È quindi ancora necessaria una forte mobilitazione culturale e politica per far arrivare sui territori un’informazione corretta sul 5G e sugli impatti positivi che derivano dalla digitalizzazione, affinché le fake news non prendano il sopravvento. Parallelamente è necessario far percepire l’infrastruttura digitale per quello che è. Ossia un vero e proprio “alleato” dei territori, un corpo integrato e non estraneo al processo di sviluppo degli stessi. Uno strumento che genera valore, non solo in quanto opera di pubblica utilità, ma in quanto determinante nel processo di digitalizzazione e di sviluppo dei territori. Faccio alcuni esempi: con Legambiente e con il Wwf abbiamo iniziato a monitorare l’ambiente attraverso sensori IoT e telecamere installate sulle nostre torri. Ecco che possiamo così monitorare tutti i parametri dell’inquinamento atmosferico nei Parchi nazionali e nelle aree protette oppure gli incendi boschivi nelle oasi. Ancora: con Uncem abbiamo siglato un accordo in base al quale ci impegnamo a migliorare la copertura in aree in digital divide e molto altro. Questi sono esempi concreti che testimoniano quanto le torri siano a supporto dei territori e non rappresentino affatto un problema. Se vogliamo costruire un Paese moderno, occorre allora un cambio di paradigma: passare dal fenomeno del “Nimby” (not in my backyard) al “Pimby” (please in my backyard), facendo passare il messaggio corretto, ossia che la realizzazione delle infrastrutture contribuisce a colmare i gap territoriali e a dare vita a un modello di sviluppo più inclusivo e sostenibile.

La questione dei limiti elettromagnetici: tutti sembrano d’accordo sulla necessità di un adeguamento ai parametri Ue ma fino ad oggi nessuno si è preso la responsabilità politica di passare all’azione. Crede che il nodo sarà prima o poi sciolto o bisognerà rassegnarsi? E con quali conseguenze sul fronte della roadmap operativa?

In Italia i limiti relativi alle emissioni elettromagnetiche (Cem) sono molto più stringenti rispetto a quelli vigenti negli altri Paesi dell’Ue. A differenza di quanto indicato quasi 24 anni fa in una Raccomandazione Europea, adottata da tutti i principali paesi europei, tra cui Germania, Francia, Spagna e Regno Unito, la nostra legislazione li ha fissati inspiegabilmente a valori 100 volte inferiori in termini di potenza, e non li ha mai rivisti.
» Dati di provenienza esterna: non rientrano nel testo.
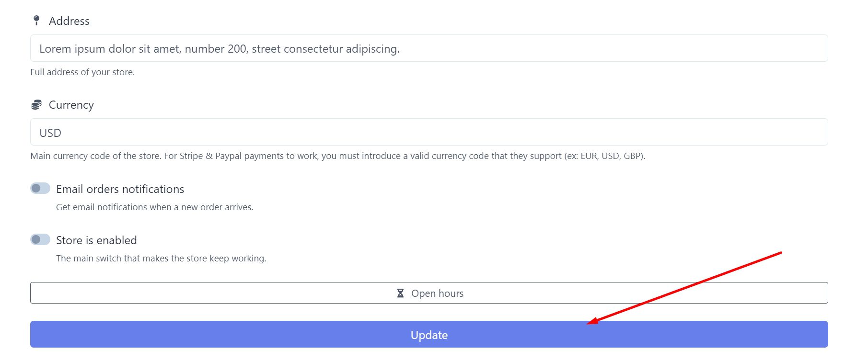
Task: Click the Address field label
Action: click(x=69, y=21)
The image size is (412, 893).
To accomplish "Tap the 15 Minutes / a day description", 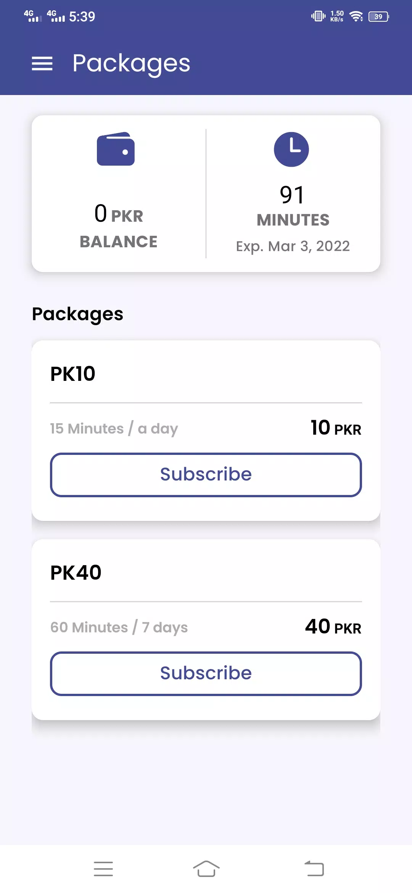I will [114, 429].
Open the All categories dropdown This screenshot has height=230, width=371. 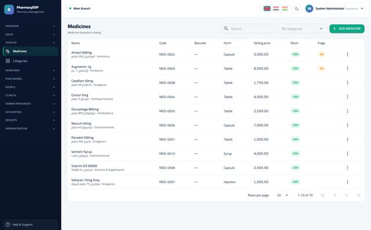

Questo rimane uno dei maggiori ostacoli per la transizione digitale al 5G. Limiti elettromagnetici così stringenti sono un ostacolo alla competitività del nostro Paese e allo sviluppo delle infrastrutture digitali.  Secondo uno studio del Politecnico di Milano e Cnr del 2019 (quindi i dati sono ora senz’altro peggiorati), la percentuale di impianti in cui i limiti Cem italiani non consentivano una espansione 5G era pari al 62%. Limiti così stringenti portano all’impossibilità di condividere infrastrutture tra più operatori, determinando la necessità di molte nuove infrastrutture e anche ad un maggiore sfruttamento dell’ambiente. Mi sento comunque di rimanere ottimista, sono certo che presto si comprenderà l’importanza di un adeguamento dei limiti, se non vogliamo rimanere indietro rispetto agli altri Paesi dell’Unione europea. Avanzo una proposta, che ritengo possa essere ragionevole: la soluzione equilibrata potrebbe essere una rimodulazione dei limiti attuali, non necessariamente ai massimi livelli europei, ma scegliendo la soluzione più adatta al territorio italiano, e superare così  gli ostacoli all’implementazione delle reti 5G.